Watch those inboxes
Workers are increasingly fired for "leaking" company secrets via email, according to an Australian survey by Proofpoint/Forrester (via Australian IT).
The survey found one in five (23 percent) of Australian businesses fired an employee for email-related grievances in the past year, citing harm to their businesses due to the public exposure of embarrassing or proprietary company data.
Major avenues for data leakage included:
- Corporate email (cited by 62 percent of respondents)
- Web-based email (18 percent of respondents)
- "Other messaging systems" (15 percent)
- Blogs and message boards (five percent)
42 percent of respondents found their email security systems lacked adequate reporting capabilities for policy enforcement.

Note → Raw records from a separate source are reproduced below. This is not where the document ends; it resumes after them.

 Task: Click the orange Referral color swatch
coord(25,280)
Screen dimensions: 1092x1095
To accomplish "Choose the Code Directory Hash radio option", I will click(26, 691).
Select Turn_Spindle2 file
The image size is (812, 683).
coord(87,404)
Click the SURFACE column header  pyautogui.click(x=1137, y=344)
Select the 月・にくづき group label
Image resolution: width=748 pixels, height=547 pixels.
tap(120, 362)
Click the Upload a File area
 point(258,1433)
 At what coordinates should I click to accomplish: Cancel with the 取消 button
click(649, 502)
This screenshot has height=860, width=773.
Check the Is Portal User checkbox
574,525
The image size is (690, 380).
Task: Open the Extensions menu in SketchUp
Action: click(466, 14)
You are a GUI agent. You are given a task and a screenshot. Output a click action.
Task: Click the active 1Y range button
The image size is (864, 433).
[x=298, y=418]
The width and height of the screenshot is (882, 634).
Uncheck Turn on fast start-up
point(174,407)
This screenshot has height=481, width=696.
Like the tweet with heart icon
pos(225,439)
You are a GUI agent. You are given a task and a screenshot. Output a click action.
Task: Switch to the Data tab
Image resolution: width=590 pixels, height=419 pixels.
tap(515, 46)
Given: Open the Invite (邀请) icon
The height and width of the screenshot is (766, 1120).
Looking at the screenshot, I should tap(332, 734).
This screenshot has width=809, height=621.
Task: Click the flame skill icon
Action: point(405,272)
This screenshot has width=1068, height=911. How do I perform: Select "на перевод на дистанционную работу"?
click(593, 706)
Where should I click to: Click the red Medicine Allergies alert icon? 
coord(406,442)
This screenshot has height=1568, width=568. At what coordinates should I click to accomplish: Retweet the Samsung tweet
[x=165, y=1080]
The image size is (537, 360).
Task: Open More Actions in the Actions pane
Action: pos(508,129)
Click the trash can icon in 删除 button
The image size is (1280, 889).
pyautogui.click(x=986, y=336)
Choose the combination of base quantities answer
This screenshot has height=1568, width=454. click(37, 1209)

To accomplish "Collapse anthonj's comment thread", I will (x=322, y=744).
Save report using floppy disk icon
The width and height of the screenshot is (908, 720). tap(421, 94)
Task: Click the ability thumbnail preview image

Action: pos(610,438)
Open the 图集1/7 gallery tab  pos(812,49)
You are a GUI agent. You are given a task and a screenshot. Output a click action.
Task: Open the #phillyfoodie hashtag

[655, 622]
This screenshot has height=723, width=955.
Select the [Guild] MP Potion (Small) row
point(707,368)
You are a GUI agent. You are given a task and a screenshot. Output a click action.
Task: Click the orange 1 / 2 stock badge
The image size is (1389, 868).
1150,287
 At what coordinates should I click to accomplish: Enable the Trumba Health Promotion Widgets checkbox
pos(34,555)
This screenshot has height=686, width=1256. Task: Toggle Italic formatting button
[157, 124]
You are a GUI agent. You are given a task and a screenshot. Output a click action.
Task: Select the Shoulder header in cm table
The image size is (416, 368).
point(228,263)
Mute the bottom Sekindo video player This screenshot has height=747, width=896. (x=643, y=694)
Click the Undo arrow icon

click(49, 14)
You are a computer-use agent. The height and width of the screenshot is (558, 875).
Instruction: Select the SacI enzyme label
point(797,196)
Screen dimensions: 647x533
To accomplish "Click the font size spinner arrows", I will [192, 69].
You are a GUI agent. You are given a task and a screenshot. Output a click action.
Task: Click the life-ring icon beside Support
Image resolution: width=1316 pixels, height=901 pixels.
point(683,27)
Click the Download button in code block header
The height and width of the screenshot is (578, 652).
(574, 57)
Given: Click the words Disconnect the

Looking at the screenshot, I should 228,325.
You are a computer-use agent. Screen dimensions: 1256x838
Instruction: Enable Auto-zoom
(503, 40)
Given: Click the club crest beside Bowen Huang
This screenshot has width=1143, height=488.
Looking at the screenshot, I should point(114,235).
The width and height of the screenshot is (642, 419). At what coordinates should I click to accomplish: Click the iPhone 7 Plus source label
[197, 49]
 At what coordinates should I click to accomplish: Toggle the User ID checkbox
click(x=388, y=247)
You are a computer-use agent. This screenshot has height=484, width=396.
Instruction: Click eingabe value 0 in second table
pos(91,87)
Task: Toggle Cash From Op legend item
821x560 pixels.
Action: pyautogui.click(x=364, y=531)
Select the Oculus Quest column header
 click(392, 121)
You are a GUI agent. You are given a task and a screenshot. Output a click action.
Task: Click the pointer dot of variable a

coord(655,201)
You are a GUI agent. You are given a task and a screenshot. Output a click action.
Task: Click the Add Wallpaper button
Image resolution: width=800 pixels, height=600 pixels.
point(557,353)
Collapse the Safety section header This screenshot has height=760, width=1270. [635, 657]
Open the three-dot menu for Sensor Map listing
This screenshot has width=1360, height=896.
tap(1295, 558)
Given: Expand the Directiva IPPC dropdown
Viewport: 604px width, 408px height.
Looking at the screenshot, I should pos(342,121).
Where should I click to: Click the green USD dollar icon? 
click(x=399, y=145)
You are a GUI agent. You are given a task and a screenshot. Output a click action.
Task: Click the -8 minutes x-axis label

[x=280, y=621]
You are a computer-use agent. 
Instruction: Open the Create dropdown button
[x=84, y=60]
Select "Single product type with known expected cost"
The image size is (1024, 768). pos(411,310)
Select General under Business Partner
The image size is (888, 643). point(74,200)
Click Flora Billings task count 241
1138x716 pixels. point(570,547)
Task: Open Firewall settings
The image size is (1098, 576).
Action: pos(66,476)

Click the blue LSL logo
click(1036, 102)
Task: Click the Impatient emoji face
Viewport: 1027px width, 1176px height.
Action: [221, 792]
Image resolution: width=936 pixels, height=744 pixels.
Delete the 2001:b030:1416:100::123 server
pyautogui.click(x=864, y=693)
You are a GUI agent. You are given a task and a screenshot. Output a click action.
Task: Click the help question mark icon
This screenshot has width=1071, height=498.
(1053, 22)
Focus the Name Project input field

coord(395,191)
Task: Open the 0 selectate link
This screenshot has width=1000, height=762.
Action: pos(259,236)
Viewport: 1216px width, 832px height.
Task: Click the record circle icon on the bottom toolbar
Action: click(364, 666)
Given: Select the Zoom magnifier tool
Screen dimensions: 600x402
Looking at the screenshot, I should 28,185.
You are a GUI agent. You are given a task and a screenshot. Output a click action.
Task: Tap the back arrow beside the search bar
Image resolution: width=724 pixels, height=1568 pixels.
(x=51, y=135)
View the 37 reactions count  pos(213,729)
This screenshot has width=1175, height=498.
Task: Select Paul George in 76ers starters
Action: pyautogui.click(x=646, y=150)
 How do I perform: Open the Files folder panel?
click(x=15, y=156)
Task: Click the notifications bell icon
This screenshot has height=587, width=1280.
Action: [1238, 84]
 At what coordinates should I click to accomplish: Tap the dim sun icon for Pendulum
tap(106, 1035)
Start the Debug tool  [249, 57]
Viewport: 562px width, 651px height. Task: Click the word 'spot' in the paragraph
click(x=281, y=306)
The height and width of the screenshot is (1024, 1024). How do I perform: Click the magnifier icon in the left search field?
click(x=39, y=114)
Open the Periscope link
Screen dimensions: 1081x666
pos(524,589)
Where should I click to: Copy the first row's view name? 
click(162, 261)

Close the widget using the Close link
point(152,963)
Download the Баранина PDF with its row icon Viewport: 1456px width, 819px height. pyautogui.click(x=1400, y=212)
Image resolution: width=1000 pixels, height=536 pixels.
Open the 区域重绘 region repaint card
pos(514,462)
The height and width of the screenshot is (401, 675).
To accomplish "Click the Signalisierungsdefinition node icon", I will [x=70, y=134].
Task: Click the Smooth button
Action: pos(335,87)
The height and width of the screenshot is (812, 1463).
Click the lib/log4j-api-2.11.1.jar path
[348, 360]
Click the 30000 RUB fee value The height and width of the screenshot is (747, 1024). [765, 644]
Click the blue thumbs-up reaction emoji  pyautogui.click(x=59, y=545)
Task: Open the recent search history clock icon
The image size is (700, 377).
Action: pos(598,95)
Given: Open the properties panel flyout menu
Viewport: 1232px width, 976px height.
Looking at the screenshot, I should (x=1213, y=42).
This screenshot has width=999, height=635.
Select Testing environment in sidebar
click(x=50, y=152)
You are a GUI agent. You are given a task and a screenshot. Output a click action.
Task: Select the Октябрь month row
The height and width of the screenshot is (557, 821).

The number of organizations disciplining employees for breaches of email conduct is approaching 50 percent, said regional head Gerry Tucker of Proofpoint.
Tucker said that while it is difficult to gauge the "cost" of harm resulting from leaked email data, the disciplinary process — including an investigation and termination — can be large.
"It's a fair assumption that someone is not going to do all that unless the breach has been serious," he said.
Andrew Antal of MessageLabs Australia found 34 percent of local IT managers consider inappropriate use of the web to be the company's biggest security threat. What's more, email policies are not "actively enforced," despite web use monitoring across 90 percent of companies.